◆ 問題文: 「the hallway end」を含む行から「(x=1164, y=158)」を含む行まで、両端の行も含めて記録を一字一句変えずに抜き出してもらえますか。

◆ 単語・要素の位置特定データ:
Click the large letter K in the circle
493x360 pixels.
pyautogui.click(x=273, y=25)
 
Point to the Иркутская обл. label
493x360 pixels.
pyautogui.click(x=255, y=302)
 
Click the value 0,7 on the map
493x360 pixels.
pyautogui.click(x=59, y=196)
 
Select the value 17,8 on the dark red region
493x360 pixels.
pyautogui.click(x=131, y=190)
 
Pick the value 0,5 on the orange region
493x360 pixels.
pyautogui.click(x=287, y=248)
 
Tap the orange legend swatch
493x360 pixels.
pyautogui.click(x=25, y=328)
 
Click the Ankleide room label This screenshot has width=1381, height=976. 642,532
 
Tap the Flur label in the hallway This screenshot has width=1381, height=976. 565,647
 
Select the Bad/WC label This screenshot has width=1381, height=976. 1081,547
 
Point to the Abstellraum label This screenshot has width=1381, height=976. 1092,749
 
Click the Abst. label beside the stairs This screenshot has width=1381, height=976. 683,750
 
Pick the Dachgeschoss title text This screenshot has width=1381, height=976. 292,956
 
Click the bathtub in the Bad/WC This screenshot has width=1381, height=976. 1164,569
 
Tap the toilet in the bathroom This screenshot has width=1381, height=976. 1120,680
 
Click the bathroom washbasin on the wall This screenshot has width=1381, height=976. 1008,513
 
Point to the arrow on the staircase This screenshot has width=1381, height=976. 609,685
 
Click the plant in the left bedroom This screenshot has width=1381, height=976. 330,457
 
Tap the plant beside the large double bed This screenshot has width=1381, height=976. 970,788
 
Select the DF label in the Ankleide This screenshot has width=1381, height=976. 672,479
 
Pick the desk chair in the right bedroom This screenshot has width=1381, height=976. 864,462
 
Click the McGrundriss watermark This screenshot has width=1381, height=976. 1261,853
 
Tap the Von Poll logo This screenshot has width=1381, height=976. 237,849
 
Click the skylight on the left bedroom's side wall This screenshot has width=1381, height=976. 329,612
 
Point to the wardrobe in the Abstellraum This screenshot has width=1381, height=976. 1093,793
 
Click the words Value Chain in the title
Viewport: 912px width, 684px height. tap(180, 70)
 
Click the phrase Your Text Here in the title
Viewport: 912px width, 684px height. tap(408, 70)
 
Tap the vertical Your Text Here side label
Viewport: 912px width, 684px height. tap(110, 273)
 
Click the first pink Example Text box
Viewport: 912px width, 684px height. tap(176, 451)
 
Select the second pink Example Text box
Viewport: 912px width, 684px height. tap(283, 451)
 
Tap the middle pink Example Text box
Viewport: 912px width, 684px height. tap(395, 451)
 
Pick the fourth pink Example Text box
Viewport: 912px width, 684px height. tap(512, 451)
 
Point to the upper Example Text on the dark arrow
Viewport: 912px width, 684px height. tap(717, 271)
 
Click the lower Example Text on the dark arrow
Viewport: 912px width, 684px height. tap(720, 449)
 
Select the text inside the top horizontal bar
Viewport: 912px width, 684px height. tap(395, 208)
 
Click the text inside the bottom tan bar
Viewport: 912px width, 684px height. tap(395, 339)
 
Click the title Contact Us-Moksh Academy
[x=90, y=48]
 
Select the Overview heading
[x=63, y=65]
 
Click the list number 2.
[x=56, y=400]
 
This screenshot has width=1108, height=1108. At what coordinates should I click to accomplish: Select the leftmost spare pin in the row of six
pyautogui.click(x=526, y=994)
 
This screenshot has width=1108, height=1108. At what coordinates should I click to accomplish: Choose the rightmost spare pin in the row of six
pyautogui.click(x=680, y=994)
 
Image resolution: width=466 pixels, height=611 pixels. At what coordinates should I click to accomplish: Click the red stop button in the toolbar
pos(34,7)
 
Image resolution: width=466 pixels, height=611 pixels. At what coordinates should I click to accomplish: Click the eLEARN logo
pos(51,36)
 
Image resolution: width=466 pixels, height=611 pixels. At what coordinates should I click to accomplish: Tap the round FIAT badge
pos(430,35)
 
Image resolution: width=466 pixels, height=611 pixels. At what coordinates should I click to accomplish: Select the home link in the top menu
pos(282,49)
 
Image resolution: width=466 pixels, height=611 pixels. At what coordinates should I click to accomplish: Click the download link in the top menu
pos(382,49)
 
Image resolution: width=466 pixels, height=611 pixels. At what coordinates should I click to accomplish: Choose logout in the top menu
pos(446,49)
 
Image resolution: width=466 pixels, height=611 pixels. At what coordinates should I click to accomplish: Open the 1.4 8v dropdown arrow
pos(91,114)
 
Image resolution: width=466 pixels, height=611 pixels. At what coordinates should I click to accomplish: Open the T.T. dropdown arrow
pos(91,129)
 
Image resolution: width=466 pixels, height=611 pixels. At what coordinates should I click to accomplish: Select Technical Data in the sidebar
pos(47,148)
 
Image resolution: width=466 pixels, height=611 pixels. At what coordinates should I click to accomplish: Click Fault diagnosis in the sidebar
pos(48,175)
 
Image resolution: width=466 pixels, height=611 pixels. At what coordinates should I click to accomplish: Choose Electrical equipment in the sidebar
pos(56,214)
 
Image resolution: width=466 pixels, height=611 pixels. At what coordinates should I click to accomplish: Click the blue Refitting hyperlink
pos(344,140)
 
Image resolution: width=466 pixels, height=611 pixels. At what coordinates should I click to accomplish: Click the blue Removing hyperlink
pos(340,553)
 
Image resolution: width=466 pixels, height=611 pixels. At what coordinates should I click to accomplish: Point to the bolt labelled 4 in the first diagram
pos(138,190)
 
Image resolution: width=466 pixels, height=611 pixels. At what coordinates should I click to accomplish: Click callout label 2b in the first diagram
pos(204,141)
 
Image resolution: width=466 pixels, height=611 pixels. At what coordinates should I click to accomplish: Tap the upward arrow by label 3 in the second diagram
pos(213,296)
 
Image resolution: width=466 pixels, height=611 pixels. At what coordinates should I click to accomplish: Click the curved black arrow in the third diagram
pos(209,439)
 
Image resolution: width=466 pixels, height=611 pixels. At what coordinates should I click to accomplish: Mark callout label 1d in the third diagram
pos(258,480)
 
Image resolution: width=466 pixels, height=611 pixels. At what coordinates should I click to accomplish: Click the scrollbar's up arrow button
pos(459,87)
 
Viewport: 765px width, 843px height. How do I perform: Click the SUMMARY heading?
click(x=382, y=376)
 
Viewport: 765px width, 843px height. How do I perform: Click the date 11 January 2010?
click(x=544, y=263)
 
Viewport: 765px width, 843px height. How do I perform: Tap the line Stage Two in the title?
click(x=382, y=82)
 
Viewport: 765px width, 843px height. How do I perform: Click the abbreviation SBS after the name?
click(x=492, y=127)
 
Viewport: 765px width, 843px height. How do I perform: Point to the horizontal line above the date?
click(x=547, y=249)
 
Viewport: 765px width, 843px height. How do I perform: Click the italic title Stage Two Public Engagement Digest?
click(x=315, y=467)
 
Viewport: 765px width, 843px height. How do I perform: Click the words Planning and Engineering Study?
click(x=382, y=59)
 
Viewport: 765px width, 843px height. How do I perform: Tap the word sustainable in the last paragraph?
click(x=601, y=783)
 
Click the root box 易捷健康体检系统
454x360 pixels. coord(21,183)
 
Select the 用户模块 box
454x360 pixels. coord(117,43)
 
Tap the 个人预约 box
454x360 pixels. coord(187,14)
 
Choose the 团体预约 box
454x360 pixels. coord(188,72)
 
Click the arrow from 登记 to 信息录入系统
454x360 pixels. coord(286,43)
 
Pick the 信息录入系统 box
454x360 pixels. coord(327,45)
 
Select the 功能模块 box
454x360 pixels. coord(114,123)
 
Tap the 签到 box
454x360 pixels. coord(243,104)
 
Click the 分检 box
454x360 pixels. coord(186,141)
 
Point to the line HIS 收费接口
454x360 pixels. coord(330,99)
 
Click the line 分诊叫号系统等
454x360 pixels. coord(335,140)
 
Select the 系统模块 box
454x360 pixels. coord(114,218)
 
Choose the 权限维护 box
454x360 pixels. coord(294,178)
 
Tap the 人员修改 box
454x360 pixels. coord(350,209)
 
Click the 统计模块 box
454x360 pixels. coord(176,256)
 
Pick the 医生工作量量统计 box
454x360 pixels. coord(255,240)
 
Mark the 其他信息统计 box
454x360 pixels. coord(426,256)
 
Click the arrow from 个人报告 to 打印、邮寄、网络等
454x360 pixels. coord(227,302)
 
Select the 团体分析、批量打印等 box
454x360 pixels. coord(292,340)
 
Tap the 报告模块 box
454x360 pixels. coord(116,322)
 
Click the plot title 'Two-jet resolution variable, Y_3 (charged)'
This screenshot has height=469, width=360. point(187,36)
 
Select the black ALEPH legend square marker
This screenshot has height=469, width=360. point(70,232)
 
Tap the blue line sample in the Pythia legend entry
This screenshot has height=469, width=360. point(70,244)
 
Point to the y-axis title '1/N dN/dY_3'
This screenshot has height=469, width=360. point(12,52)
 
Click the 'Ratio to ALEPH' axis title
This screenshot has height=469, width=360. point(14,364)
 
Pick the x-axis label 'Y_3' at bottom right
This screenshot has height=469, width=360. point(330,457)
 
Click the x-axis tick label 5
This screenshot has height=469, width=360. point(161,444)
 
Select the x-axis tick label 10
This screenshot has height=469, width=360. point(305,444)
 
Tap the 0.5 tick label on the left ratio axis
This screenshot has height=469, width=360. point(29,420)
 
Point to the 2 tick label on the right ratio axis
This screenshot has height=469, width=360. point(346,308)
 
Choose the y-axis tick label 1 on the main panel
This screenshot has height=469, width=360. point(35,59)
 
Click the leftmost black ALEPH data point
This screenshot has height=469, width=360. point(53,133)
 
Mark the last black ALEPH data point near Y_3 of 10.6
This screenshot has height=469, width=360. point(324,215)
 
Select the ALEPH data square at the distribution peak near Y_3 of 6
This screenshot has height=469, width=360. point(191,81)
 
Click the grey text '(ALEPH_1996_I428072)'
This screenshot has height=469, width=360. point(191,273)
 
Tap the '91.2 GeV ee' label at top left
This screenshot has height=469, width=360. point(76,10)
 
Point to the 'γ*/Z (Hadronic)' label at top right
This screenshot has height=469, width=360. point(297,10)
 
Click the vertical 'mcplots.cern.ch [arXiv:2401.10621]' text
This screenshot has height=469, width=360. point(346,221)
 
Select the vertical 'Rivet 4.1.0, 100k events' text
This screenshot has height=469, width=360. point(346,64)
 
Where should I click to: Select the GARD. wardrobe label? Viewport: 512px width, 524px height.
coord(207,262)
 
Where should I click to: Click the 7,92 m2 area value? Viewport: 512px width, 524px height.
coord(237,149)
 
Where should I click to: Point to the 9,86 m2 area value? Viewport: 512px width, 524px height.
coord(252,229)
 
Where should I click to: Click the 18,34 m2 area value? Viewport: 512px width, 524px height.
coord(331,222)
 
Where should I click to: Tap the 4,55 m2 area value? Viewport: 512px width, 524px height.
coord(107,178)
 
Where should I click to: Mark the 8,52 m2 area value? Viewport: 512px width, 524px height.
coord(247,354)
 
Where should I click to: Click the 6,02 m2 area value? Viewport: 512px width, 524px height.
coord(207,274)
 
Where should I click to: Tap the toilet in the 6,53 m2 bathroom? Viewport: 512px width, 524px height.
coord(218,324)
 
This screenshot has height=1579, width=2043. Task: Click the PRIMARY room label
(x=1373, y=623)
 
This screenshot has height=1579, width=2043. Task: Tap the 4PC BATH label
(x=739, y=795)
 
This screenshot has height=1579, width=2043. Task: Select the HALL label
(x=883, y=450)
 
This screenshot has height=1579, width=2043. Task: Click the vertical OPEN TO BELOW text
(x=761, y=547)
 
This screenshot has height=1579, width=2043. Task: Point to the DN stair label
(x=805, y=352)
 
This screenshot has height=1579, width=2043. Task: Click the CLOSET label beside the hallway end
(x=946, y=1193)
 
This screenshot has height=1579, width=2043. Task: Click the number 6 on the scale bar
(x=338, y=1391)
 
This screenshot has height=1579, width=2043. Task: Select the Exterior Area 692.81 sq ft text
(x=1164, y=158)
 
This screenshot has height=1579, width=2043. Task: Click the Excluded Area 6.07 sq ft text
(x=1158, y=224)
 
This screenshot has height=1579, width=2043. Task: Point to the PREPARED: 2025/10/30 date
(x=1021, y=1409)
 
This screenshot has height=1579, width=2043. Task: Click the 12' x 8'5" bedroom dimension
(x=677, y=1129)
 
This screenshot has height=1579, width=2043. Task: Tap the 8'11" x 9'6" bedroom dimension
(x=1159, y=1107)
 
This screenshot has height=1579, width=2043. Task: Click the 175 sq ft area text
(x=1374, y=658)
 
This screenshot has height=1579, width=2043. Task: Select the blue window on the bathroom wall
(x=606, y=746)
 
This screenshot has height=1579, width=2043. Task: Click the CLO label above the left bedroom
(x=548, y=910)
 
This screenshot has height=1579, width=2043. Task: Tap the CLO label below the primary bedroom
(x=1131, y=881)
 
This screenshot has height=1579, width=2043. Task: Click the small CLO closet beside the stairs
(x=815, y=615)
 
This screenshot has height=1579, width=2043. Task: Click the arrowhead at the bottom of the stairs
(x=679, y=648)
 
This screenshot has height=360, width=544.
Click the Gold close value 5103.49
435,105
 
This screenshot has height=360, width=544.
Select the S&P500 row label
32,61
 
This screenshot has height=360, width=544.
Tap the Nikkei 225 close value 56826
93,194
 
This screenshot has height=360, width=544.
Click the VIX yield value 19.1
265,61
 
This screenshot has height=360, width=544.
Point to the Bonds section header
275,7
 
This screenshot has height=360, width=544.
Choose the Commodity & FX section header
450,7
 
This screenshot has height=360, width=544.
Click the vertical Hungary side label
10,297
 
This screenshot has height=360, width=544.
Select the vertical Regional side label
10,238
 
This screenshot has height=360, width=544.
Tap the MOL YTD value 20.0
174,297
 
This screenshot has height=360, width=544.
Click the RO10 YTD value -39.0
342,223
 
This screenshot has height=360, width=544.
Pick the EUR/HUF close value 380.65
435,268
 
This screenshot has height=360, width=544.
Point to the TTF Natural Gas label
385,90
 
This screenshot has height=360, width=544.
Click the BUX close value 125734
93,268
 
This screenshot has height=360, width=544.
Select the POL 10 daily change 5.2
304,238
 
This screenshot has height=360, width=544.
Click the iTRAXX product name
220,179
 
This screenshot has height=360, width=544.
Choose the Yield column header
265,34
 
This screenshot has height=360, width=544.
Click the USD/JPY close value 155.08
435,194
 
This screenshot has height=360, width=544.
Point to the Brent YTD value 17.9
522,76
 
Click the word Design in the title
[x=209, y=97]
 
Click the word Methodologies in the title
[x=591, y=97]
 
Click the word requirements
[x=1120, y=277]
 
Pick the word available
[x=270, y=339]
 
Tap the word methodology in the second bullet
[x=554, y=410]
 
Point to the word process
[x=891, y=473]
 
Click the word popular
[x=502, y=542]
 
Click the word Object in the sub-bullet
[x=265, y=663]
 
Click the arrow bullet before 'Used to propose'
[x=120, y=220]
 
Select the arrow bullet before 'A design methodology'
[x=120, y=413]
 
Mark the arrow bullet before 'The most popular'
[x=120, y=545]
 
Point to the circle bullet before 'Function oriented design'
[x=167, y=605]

◆ 解答:
This screenshot has height=1579, width=2043. Task: Click the CLOSET label beside the hallway end
(x=946, y=1193)
 
This screenshot has height=1579, width=2043. Task: Click the number 6 on the scale bar
(x=338, y=1391)
 
This screenshot has height=1579, width=2043. Task: Select the Exterior Area 692.81 sq ft text
(x=1164, y=158)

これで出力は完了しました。